- EXERCISE OBJECTIVE -
When you reach the line containing "This screenshot has" in the data below, begin returning lines exactly as written, and stop once the line containing "Given: Open the" has been returned.

- GIVEN ENTRIES -
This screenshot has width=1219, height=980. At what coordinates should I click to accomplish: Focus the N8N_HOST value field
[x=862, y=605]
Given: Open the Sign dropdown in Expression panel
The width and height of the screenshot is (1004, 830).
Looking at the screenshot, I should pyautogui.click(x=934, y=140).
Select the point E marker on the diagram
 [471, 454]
==
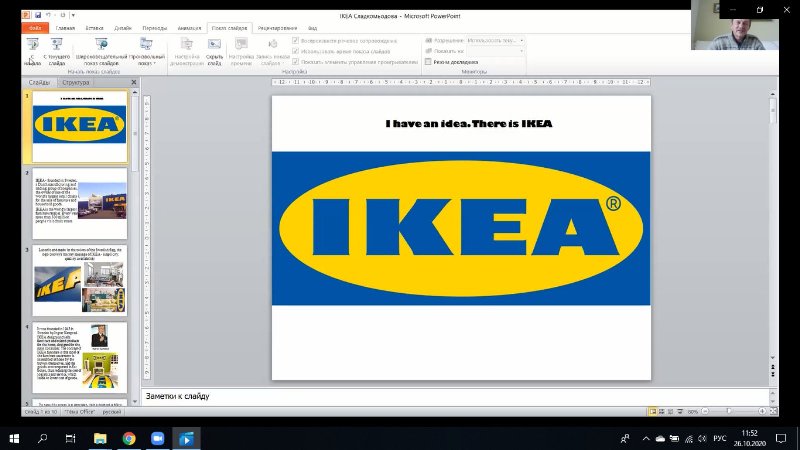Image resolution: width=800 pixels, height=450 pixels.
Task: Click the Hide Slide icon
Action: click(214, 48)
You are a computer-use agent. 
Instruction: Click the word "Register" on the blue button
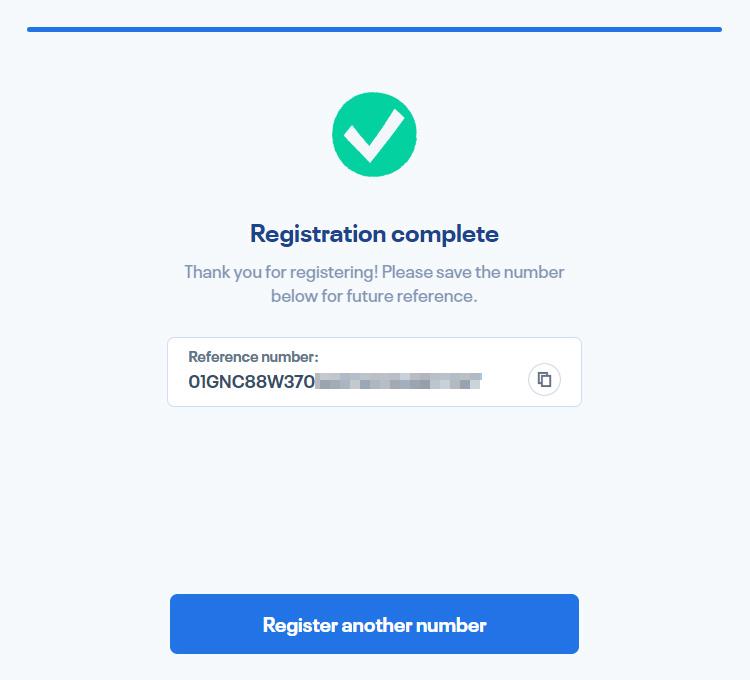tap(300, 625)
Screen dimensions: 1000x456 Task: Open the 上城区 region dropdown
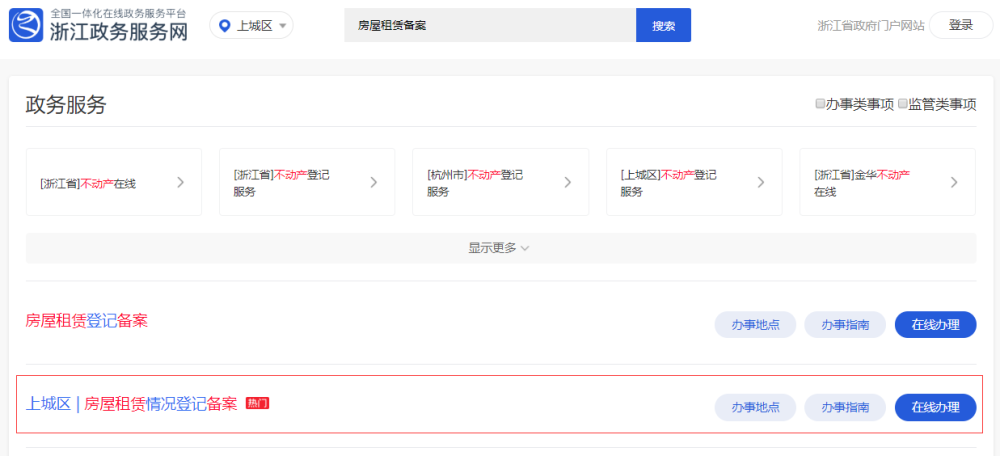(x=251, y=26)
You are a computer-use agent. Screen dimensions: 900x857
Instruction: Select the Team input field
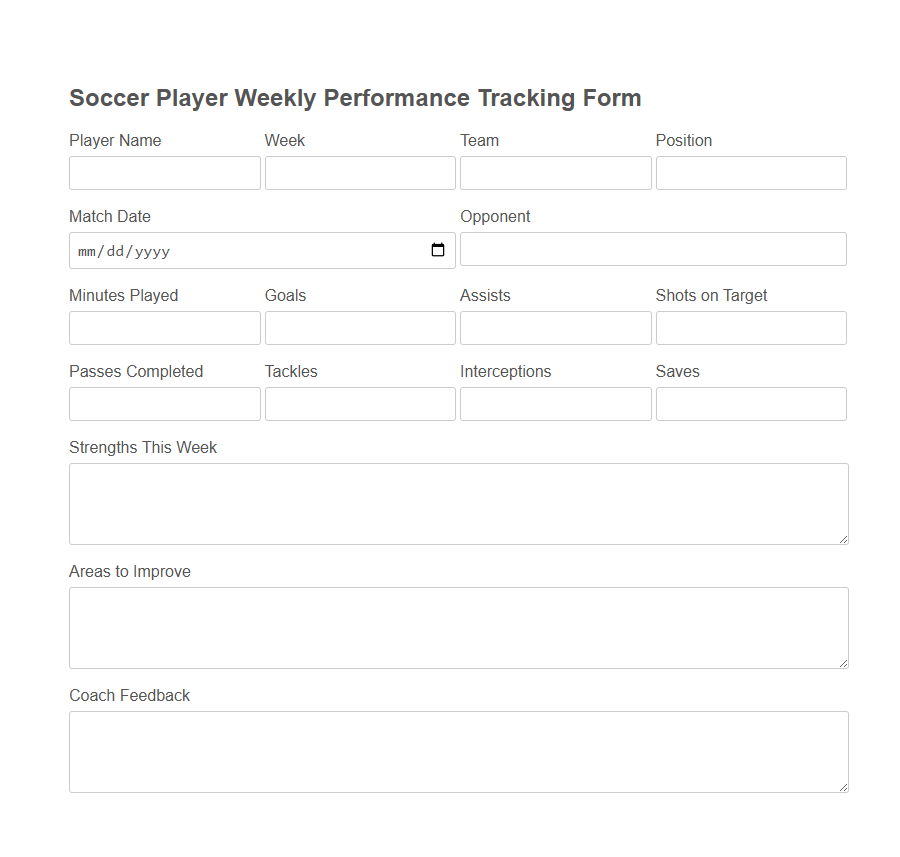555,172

- SOLUTION TO THIS EXERCISE -
This screenshot has width=1219, height=980. At what coordinates should I click to accomplish: Focus the N8N_HOST value field
[x=862, y=605]
Given: Open the Sign dropdown in Expression panel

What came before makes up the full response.